**Task description:**
Return, from the lines below, each one that includes the word "logo".

**Recorded information:**

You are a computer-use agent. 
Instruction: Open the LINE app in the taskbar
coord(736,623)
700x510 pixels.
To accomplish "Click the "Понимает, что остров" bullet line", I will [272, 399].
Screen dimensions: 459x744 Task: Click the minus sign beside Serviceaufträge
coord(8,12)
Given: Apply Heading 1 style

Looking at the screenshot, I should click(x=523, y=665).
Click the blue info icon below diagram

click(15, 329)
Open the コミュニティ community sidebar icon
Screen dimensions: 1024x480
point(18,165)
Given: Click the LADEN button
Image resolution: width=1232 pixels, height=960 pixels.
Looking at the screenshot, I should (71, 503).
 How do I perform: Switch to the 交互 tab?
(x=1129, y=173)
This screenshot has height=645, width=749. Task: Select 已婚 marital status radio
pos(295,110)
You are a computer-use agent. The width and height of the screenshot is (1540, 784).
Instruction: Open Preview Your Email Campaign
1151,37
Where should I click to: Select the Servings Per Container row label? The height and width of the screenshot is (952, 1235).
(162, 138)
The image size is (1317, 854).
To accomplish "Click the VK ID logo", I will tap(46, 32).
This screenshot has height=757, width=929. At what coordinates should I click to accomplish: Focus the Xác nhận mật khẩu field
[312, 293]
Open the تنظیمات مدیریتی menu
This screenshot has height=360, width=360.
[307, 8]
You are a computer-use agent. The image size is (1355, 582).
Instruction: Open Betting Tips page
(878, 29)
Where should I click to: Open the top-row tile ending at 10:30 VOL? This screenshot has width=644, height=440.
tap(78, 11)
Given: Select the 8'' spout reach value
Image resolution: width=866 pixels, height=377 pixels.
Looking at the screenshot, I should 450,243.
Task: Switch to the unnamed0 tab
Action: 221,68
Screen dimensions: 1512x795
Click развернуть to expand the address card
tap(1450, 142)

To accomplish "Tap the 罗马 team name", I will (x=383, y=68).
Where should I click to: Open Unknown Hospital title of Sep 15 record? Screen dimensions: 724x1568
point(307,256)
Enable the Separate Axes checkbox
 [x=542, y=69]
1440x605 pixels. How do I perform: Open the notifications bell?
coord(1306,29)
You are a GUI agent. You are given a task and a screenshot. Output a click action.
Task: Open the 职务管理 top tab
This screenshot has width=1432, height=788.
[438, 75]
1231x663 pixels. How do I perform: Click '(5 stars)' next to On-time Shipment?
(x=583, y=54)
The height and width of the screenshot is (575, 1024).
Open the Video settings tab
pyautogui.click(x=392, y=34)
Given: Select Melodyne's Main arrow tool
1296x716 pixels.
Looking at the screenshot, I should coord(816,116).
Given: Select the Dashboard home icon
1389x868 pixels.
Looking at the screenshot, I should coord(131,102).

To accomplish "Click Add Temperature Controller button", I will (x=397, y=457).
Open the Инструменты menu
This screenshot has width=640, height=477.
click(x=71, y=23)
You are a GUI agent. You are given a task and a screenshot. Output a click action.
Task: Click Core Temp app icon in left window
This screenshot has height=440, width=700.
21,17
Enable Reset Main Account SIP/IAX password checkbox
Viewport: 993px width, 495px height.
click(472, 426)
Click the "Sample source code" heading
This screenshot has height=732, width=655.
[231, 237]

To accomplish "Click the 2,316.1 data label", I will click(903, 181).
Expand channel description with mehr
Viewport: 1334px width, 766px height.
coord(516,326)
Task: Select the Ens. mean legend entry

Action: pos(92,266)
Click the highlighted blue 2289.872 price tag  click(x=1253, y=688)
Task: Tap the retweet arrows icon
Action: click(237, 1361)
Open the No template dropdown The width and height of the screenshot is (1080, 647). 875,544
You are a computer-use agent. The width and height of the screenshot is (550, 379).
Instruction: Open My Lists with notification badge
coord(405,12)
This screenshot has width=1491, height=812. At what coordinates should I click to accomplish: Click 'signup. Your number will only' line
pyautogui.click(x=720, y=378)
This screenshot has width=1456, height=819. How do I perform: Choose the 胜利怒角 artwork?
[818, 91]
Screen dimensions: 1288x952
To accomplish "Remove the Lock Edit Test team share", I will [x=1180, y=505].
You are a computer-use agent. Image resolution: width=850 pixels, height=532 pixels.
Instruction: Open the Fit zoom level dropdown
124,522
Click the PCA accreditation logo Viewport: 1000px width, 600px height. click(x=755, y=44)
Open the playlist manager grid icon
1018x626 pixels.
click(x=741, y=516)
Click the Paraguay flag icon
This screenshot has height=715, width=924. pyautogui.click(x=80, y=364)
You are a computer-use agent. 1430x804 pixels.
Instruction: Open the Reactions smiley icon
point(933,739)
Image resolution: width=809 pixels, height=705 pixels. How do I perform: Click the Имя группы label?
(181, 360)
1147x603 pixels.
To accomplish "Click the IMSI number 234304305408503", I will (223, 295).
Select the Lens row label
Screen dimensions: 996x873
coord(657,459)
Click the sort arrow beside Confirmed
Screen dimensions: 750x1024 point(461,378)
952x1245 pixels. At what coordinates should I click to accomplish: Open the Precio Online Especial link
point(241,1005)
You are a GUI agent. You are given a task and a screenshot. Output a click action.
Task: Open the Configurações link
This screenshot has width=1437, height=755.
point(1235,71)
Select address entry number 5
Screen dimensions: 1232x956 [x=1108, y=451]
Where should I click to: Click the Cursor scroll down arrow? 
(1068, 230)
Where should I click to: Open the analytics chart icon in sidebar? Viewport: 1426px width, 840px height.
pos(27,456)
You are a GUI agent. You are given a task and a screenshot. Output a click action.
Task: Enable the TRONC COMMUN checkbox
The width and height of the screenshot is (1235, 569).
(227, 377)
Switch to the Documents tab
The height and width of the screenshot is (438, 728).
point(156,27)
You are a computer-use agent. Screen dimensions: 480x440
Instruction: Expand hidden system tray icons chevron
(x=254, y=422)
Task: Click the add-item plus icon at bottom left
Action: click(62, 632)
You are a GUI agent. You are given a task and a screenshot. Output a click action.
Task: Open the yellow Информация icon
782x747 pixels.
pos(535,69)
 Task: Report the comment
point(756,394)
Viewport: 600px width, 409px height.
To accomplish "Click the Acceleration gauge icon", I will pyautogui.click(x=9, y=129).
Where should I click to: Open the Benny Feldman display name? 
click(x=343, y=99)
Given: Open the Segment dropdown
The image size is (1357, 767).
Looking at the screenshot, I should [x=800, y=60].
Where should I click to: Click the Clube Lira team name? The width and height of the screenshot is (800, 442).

**Response to the task:**
To accomplish "Click the VK ID logo", I will tap(46, 32).
Click the PCA accreditation logo Viewport: 1000px width, 600px height. click(x=755, y=44)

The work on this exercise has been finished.